GithubHelp home page GithubHelp logo

tianchengg / mask_rcnn-for-sun-rgb-d Goto Github PK

View Code? Open in Web Editor NEW

This project forked from aegorfk/mask_rcnn-for-sun-rgb-d

0.0 1.0 0.0 235.72 MB

Mask R-CNN for image segmentation of SUN RGB-D and NYU datasets

Jupyter Notebook 82.42% Python 17.58%

mask_rcnn-for-sun-rgb-d's Introduction

Mask R-CNN for Image Segmentation of SUN RGB-D and NYU datasets

Example detection

Description

Tools in this repository are designed to allow a user to retrain Mask R-CNN model on SUN RGB-D or NYU dataset for image segmentation task with pre-trained COCO weights. This repository is a follow-up development of a project created for my master's thesis (see here).

The library for these tools is based on Python implementation of Mask R-CNN by Waleed Abdulla, Matterport, Inc. (see here). The model generates bounding boxes and segmentation masks for an object in the image. It's based on Feature Pyramid Network (FPN) and a ResNet101 backbone.

The repository includes:

  • Source code of Mask R-CNN built on FPN and ResNet101.
  • Instruction and training code for the SUN RGB-D and NYU datasets.
  • Pre-trained weights on MS COCO.
  • Example of training on this datasets, with emphasize on adapting code to dataset with multiple classes.
  • Jupyter notebooks to visualize the detection result.
  • Integration with Kinect v2 and streaming video from webcam for image segmentation (super slow, but works).

Trained model on Video

Usage

Requirements

Python 3.4, TensorFlow GPU 1.10.0, Keras 2.1.3 and other common packages listed in requirements.txt. For Kinect v2 integration, pylibfreenect2 package and all dependencies are used, which might be installed from here.

For reproducing the results, download pre-trained COCO weights (mask_rcnn_coco.h5) from the releases page. For training or testing the model, pycocotools package is required. Installation guide might be found here.

Installation

It is developed under CentOS 7 with CUDA 9.0 and cuDNN v7.0.5. The program was mostly tested with Nvidia GeForce GTX 1080 Ti GPU.

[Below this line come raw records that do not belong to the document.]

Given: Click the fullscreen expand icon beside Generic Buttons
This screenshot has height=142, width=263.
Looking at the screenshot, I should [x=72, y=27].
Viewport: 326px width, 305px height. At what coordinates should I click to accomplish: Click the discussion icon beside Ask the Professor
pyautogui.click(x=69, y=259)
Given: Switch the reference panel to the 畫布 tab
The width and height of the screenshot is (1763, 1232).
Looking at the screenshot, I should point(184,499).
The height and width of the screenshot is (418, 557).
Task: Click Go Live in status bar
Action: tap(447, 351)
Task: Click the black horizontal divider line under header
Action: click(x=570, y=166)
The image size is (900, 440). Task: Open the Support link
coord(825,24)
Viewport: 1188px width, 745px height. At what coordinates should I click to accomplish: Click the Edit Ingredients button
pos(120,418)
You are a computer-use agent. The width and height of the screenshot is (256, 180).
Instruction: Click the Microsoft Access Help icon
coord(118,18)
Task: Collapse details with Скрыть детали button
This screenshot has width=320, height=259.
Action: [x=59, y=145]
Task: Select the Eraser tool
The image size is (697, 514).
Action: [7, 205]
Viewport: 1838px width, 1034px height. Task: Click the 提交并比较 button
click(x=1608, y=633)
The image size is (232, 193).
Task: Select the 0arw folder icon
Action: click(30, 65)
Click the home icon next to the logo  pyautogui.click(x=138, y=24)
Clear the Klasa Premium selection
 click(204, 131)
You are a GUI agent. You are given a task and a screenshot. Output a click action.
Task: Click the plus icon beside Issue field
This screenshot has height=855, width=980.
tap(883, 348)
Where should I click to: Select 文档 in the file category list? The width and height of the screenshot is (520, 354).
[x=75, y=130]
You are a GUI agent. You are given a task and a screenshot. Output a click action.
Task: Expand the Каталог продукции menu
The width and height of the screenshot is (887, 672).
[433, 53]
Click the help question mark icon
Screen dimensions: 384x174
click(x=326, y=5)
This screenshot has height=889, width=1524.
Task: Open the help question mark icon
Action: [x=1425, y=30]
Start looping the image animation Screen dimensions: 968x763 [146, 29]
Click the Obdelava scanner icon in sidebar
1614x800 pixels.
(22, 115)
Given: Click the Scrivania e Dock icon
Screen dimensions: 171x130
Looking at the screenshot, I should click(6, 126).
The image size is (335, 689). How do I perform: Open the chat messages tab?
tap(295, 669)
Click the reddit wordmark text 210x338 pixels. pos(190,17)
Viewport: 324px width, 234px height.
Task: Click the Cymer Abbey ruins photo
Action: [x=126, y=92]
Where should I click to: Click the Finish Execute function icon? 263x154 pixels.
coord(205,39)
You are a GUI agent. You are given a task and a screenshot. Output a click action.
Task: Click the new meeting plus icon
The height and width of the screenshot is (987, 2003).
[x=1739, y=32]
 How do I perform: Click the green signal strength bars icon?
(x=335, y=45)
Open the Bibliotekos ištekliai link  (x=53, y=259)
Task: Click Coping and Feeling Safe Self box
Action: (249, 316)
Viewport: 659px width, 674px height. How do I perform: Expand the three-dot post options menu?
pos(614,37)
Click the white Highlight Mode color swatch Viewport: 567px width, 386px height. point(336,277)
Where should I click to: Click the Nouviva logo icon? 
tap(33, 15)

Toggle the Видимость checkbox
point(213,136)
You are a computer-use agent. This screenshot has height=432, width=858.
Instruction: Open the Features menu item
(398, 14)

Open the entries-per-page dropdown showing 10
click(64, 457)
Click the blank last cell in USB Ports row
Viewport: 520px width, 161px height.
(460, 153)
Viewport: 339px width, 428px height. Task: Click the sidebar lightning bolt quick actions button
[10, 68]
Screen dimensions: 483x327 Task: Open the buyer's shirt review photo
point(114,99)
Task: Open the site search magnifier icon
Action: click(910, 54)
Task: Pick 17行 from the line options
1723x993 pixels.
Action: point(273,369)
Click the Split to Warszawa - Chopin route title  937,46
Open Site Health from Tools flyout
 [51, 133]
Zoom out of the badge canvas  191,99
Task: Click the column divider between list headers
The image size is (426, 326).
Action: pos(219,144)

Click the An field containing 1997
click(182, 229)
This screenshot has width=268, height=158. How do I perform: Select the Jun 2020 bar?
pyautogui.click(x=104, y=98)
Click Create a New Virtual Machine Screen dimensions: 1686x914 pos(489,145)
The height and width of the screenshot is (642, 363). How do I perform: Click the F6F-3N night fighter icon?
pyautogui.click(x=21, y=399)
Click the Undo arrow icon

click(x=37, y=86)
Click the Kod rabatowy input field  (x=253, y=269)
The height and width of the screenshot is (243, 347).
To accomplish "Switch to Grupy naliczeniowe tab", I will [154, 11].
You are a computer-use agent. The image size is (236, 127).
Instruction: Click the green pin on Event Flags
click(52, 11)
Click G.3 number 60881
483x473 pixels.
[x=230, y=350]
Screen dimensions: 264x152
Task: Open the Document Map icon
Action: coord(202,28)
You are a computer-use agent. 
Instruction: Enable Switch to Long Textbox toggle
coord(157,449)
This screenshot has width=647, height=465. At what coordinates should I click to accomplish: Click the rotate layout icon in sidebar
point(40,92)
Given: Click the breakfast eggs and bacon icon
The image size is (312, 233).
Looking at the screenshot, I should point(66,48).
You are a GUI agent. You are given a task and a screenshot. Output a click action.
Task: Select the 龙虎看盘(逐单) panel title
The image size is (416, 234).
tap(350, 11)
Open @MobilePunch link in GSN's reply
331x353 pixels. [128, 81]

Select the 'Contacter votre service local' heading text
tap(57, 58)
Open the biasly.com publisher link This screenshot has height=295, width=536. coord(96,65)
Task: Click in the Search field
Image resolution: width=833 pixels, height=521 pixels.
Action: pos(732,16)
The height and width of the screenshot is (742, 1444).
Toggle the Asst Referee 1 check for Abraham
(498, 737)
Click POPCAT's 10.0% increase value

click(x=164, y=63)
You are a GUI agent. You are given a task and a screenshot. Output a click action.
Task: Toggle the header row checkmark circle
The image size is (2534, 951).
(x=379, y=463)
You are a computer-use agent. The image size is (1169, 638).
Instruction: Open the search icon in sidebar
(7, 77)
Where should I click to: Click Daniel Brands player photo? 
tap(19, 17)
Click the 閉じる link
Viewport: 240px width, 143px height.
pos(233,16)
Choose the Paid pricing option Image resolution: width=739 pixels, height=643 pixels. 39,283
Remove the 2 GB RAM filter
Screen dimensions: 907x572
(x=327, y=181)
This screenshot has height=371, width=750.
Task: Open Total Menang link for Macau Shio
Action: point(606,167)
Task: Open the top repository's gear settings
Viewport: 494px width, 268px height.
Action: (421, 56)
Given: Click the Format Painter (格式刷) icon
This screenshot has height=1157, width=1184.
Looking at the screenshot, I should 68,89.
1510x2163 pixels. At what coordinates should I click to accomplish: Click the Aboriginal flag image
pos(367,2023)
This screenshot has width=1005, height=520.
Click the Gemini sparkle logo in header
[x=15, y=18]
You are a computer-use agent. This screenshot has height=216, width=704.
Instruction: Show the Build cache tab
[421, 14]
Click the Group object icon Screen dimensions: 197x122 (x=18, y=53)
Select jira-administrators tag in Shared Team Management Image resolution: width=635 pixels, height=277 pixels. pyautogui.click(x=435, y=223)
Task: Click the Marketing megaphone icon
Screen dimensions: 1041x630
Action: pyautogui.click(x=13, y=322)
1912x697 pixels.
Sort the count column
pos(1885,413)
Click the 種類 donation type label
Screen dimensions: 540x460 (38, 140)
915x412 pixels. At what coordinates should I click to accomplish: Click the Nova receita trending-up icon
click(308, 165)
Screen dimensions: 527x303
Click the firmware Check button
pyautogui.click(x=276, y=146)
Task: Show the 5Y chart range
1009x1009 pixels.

git clone https://github.com/hateful-kate/Mask_RCNN.git
cd Mask_RCNN
mkdir datasets && cd datasets
wget http://rgbd.cs.princeton.edu/data/SUNRGBD.zip
unzip SUNRGBD.zip
rm SUNRGBD.zip
# if want to work with NYU dataset as separetelly
# mkdir NYU && cp -R SUNRGBD/kv1/NYUdata NYU
cd ..
pip3 install -r requirements.txt

Getting Started

  • demo.ipynb Is the easiest way to start. It shows an example of using a model pre-trained on MS COCO to segment objects in your own images. It includes code to run object detection and instance segmentation on arbitrary images. The same as in original Mask RCNN repository.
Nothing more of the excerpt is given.